→ **Angezeigter Text**:
□ □ □ □
»Für die Kinder ist es am schlimmsten«

Veröffentlicht auf von Acher-Rench-Zeitung

Geringverdiener sind nicht arbeitslos, können von ihrem Job aber nicht leben / Eine Betroffene erzählt

 

Sylvia Koch (Name von der Redaktion geändert) hat einen Job, sie taucht in keiner Arbeitslosenstatistik auf. Trotzdem muss sie Hartz IV beziehen, weil ihr Verdienst nicht zum Leben reicht. Im Interview mit der Acher-Rench-Zeitung verrät die 35-jährige Achenerin, was ein Leben als »Aufstockerin« bedeutet

Frau Koch, wieso beziehen Sie staatliche Unterstützung, obwohl Sie einer sozialversicherungspflichtigen Arbeit nachgehen?
Sylvia Koch: Als allein erziehende Mutter arbeite ich im Einzelhandel 20 Stunden pro Woche und verdiene damit knapp 800 Euro netto. Das ist in meiner Branche so.
Wie hoch ist der Zuschuss, den Sie erhalten?
Koch: 325 Euro steuert die Kommunale Arbeitsförderung bei, von denen 145 Euro direkt an die Tagesmutter gehen, die zwei Tage pro Woche meinen siebenjährigen Sohn betreut. Ich würde gerne mehr arbeiten, aber die Kinderbetreuung würde den Mehrverdienst sofort wieder verschlingen.
□ □ □ □
→ **Datenauszug**:
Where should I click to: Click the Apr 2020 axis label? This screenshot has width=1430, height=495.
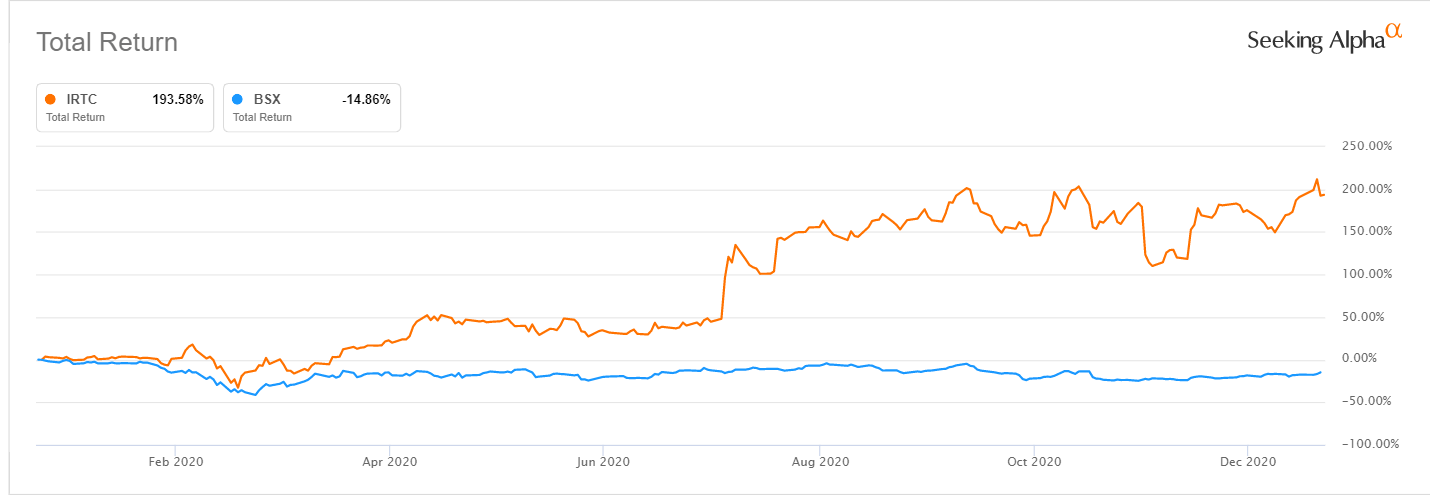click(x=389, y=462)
□ □ □ □
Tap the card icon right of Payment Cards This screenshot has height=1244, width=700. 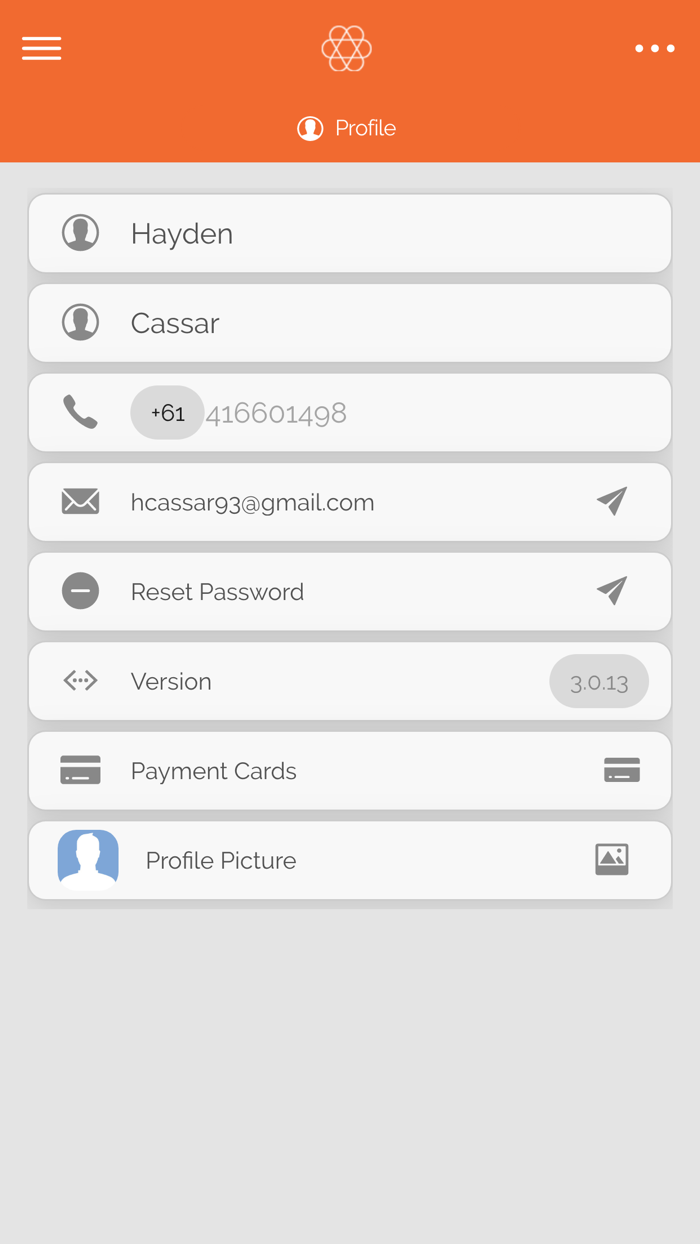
□ □ □ □
→ **Aufgabe 1**:
Gib bitte aus dem Interview mit Sylvia Koch alles von „Veröffentlicht auf von“ bis hinunter zu „meiner Branche so.“ erneut wieder und tausche dabei „Einzelhandel“ gegen „Großhandel“.
→ **Aufgabe 2**:
Beantworte anhand des Interviews mit Sylvia Koch:
(a) Wie alt ist Sylvia Koch?
(b) Wie viele Stunden pro Woche arbeitet sie?
(c) Wie viel Euro des Zuschusses gehen direkt an die Tagesmutter?

→ **Richtige Lösung 1**:
Veröffentlicht auf von Acher-Rench-Zeitung

Geringverdiener sind nicht arbeitslos, können von ihrem Job aber nicht leben / Eine Betroffene erzählt

 

Sylvia Koch (Name von der Redaktion geändert) hat einen Job, sie taucht in keiner Arbeitslosenstatistik auf. Trotzdem muss sie Hartz IV beziehen, weil ihr Verdienst nicht zum Leben reicht. Im Interview mit der Acher-Rench-Zeitung verrät die 35-jährige Achenerin, was ein Leben als »Aufstockerin« bedeutet

Frau Koch, wieso beziehen Sie staatliche Unterstützung, obwohl Sie einer sozialversicherungspflichtigen Arbeit nachgehen?
Sylvia Koch: Als allein erziehende Mutter arbeite ich im Großhandel 20 Stunden pro Woche und verdiene damit knapp 800 Euro netto. Das ist in meiner Branche so.

→ **Richtige Lösung 2**:
(a) 35 Jahre
(b) 20 Stunden
(c) 145 Euro